Copy the data below exactly. Any pictures in it should be omitted.

- Opening Delimiter -

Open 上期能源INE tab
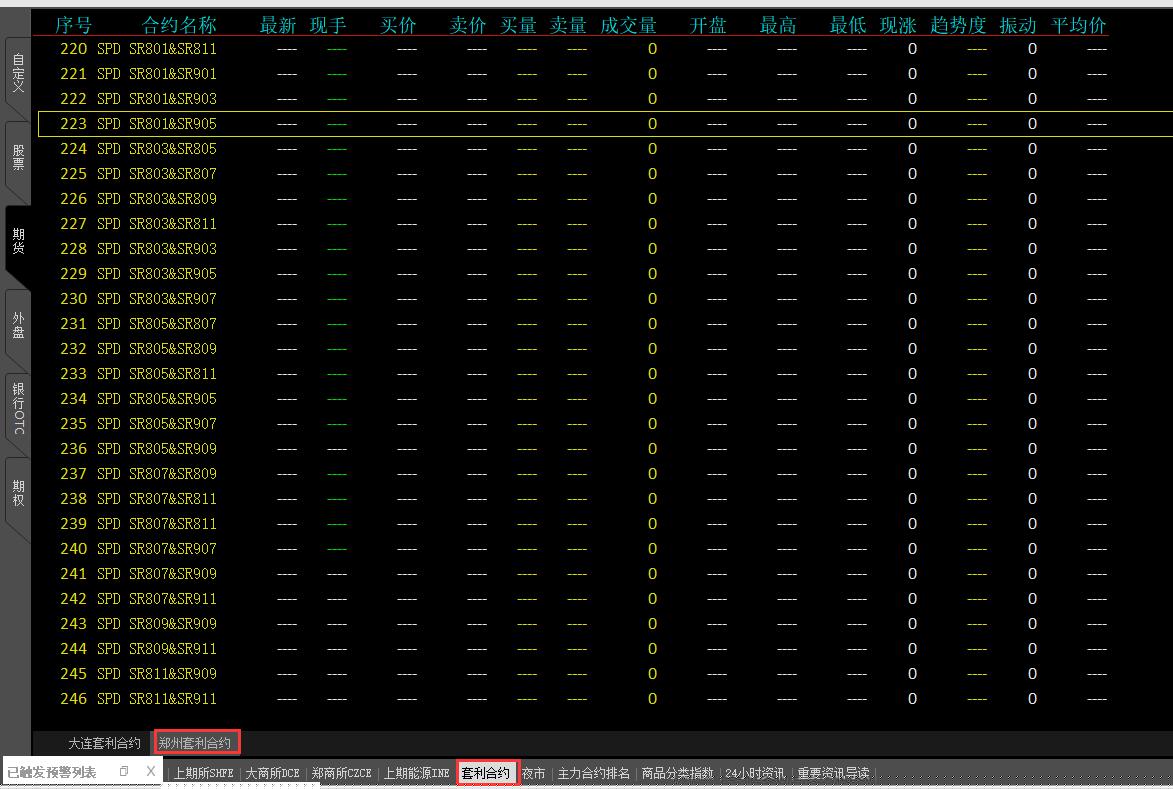The width and height of the screenshot is (1173, 789). [416, 773]
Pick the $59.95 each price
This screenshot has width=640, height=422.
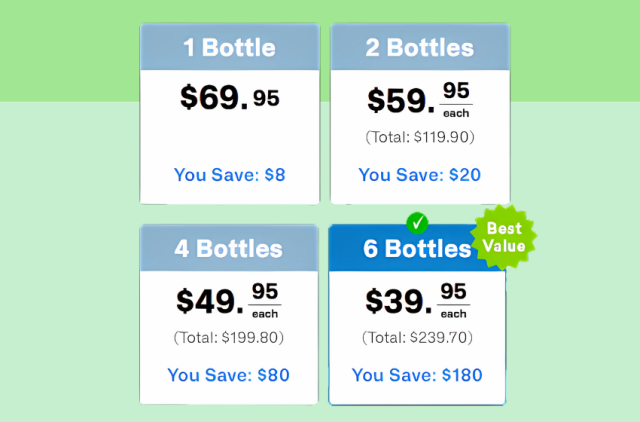[x=420, y=100]
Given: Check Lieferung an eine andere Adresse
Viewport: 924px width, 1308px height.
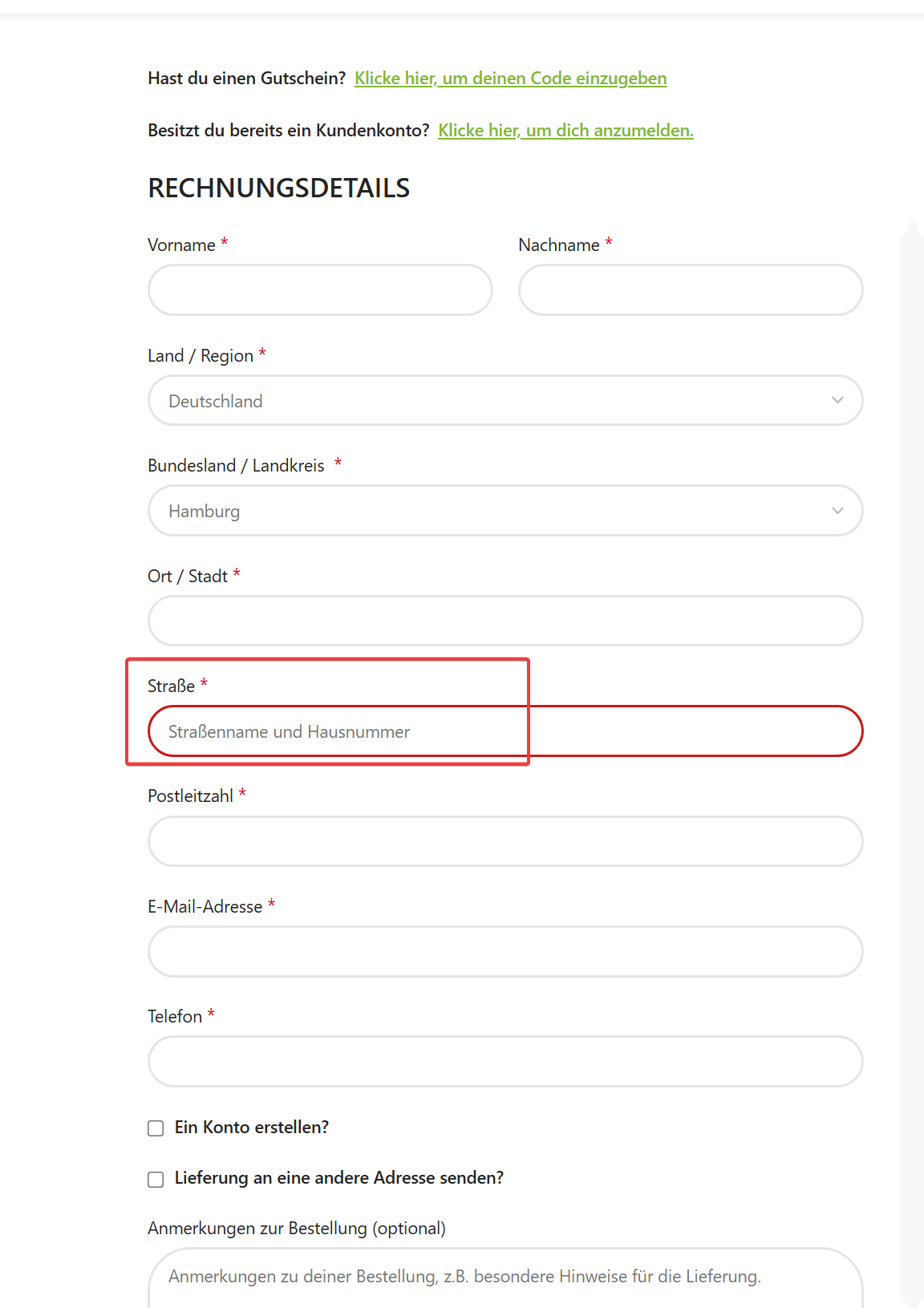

- Closing Delimiter -

**Result of the task:**
Open 上期能源INE tab
The width and height of the screenshot is (1173, 789). [416, 773]
Pick the $59.95 each price
This screenshot has width=640, height=422.
[x=420, y=100]
Given: Check Lieferung an eine andere Adresse
Viewport: 924px width, 1308px height.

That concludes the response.